PRIME PROMOTES MEDUSA FOR CONSTRUCTION; MERGED MEDUSA BASED ON COMPUTERVISION

By CBR Staff Writer

Prime Computer (UK) Ltd is touting the new release of its Medusa computer-aided design package as a computer integrated construction system with a core database at its heart. It is designed to minimise costly on-site mistakes by enabling engineers or architects to perfect prototypes on a desk-top. The system can be used for identifying complex structural flaws in proposed buildings through colour-coded three dimensional graphics or for altering simple architectural blueprints for private houses. A builder with this equipment can decide with a client where, say, a door should be moved to. They could draw in the suggested change and the alterations would be related to the database, adding associated components such as hinges, locks or bolts.

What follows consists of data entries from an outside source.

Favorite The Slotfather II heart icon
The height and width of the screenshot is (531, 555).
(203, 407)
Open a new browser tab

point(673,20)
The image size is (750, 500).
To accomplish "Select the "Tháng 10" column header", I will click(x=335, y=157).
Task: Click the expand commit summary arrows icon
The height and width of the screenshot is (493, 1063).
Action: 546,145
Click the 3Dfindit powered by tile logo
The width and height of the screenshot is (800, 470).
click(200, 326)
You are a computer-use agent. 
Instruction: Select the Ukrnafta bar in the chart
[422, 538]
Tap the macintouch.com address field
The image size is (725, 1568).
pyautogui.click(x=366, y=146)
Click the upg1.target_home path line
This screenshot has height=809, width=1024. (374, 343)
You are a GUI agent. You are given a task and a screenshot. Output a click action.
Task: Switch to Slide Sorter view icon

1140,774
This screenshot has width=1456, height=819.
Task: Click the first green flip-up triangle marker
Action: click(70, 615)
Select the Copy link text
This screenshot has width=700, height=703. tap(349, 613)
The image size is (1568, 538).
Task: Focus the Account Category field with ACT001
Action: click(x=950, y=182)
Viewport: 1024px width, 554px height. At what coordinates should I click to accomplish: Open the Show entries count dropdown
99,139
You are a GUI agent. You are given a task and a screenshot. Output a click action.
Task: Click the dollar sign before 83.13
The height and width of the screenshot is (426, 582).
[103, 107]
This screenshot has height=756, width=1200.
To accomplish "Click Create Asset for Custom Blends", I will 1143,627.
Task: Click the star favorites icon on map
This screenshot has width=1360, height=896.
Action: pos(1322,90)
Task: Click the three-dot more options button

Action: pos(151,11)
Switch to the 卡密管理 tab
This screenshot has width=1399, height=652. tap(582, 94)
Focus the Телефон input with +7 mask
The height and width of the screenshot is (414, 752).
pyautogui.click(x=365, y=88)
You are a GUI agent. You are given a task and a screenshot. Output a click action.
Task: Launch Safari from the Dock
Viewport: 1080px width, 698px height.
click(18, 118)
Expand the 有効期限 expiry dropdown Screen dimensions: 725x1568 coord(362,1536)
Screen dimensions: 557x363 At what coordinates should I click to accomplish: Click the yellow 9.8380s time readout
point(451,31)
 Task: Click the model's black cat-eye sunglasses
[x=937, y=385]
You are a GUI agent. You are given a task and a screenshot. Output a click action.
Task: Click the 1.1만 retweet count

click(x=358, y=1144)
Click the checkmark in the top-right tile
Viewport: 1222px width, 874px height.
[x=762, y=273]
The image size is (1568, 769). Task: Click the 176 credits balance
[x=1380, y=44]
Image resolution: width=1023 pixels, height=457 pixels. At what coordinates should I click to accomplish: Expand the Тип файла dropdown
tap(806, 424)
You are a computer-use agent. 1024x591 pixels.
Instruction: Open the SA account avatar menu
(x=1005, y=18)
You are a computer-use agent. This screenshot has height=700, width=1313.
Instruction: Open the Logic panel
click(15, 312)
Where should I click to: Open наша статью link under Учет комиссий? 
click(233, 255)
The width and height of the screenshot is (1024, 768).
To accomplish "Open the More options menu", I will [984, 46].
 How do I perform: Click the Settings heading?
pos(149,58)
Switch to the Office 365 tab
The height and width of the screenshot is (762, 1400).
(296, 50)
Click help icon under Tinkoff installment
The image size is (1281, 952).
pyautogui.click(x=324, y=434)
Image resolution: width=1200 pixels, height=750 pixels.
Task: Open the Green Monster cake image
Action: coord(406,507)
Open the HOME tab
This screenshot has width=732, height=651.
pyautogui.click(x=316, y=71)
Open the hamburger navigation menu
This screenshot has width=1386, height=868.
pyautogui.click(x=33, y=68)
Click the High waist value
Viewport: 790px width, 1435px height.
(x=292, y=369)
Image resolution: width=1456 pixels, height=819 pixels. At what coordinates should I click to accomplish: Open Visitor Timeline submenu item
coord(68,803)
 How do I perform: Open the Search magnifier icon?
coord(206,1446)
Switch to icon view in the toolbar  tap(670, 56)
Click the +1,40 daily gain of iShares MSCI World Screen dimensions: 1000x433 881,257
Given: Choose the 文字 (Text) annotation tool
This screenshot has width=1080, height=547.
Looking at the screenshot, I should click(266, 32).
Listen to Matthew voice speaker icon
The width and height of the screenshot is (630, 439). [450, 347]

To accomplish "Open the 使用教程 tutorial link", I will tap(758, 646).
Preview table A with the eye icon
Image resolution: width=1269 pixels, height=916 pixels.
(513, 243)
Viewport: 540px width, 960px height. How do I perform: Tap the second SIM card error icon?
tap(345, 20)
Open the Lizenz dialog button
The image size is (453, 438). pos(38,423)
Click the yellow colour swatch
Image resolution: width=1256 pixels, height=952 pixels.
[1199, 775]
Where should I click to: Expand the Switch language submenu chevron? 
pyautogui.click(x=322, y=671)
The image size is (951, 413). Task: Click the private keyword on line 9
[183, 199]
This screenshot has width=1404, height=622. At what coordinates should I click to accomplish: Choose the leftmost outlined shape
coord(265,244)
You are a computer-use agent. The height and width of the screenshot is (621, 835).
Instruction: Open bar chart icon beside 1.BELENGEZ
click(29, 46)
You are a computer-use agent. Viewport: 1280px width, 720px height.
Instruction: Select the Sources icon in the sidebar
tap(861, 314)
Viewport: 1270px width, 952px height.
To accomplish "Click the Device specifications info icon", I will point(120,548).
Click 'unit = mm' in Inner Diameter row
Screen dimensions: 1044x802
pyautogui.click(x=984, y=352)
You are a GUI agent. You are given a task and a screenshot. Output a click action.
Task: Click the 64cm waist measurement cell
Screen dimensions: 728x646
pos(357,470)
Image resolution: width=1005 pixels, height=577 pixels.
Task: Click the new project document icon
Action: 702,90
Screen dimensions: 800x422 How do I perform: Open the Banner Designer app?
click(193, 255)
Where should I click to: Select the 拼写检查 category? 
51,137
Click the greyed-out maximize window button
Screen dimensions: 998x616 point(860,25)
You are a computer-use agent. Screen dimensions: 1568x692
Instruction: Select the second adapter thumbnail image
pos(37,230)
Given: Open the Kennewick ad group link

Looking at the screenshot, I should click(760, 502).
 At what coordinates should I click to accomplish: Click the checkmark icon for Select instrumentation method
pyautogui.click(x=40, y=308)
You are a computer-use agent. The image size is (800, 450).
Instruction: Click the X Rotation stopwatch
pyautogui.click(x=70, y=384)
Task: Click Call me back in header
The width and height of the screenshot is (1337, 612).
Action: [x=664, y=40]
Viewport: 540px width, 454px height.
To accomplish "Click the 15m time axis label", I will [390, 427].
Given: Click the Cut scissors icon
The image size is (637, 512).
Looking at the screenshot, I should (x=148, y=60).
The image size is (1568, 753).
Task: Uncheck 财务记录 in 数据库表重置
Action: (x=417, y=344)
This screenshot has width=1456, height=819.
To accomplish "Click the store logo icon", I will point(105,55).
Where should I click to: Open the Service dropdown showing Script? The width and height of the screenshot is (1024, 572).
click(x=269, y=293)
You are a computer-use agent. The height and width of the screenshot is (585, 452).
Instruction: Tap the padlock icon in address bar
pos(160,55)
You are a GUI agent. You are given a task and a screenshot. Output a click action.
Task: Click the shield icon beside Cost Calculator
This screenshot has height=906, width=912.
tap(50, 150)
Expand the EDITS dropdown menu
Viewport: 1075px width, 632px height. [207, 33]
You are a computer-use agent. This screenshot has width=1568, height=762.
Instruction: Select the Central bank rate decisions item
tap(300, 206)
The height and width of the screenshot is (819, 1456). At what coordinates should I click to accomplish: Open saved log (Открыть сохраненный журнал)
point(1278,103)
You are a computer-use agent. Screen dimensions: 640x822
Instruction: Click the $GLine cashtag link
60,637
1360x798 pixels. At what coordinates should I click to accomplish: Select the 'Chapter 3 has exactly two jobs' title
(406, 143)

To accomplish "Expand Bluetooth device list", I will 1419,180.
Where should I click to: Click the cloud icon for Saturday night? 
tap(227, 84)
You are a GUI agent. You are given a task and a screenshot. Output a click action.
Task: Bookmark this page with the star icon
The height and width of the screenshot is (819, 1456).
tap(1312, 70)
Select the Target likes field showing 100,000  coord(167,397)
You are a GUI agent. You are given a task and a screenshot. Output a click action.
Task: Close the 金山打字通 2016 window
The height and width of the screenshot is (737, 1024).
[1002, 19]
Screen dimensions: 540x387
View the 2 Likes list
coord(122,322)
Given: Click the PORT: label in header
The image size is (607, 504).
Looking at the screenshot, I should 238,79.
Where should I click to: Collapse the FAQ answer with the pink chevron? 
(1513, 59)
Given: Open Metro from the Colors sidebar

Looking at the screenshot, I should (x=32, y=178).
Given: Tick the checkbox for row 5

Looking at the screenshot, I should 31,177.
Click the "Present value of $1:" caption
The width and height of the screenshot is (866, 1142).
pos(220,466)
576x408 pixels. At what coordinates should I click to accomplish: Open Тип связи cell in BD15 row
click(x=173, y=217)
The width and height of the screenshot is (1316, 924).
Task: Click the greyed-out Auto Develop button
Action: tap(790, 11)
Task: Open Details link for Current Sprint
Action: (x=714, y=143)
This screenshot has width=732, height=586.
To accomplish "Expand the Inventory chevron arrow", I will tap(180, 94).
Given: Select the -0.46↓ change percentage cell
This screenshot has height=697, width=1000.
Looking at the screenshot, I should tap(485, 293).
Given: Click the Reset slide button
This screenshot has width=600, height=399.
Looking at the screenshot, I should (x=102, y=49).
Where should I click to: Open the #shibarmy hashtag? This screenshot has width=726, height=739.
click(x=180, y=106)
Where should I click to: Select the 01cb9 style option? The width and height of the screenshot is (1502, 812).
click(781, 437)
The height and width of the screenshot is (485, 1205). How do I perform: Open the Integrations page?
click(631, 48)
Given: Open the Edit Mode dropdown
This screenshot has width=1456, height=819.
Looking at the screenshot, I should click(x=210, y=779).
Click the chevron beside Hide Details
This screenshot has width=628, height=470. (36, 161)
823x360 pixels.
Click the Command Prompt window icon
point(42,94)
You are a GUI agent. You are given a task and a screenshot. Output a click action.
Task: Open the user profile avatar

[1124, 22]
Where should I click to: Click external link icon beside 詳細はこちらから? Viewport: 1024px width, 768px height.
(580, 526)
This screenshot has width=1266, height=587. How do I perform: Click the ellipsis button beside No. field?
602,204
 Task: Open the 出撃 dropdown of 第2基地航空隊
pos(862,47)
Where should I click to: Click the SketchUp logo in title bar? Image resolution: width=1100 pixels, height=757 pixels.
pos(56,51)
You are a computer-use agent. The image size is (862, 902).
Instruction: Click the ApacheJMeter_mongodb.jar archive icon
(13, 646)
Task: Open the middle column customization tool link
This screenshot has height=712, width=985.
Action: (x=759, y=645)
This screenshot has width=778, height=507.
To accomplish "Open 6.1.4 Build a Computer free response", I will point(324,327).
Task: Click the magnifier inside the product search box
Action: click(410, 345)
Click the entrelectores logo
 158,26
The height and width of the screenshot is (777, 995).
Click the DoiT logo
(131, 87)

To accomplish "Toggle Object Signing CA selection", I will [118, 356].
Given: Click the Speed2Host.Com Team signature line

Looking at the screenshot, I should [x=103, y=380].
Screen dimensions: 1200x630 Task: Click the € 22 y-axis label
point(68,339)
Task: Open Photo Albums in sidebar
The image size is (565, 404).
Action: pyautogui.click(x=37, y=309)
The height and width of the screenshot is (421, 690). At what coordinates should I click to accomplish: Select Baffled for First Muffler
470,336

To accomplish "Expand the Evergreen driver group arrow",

Manufacturing codes are entered into an order package as the drawings are changed, which means that the delivery of the items on-site will be exact and relevant. All this can be done on a Prime 2450 mini which sells for around UKP100,000, although prices vary considerably because of the permutations of the package. A user could, for example, buy the Prime Design interactive modelling/visualisation system. The company claims that the time and man-power saved by Prime 2450 can be dramatic; a house plan which may take over a week to design manually could take only one day with the Medusa package, and Prime’s machines will require only one person to execute a project which may take four people to do by hand. Essentially the design is very modular, which means that it has an integrated database and is very fast, something Prime says rival Intergraph’s IEMS, which, claims Prime, has a slower interface, will have to match. Another competitor is the DOGS system from Pafec Ltd in Nottingham. Despite having good powermetrics and the ability to draw, it cannot integrate or even monitor client jobs, chides Prime. Following the acquisition of ComputerVision Corp at the turn of the year, Natick, Massachusetts-based Prime plans to integrate the two previously competing versions of Medusa, which have minor differences in data structure, into a single unified version. The data formats of the two packages will be modified and the intention is to use the ComputerVision product as the base for the new Medusa, though the integrated version will not be very different from either, as Prime now has 3,000 users worldwide that it daren’t upset.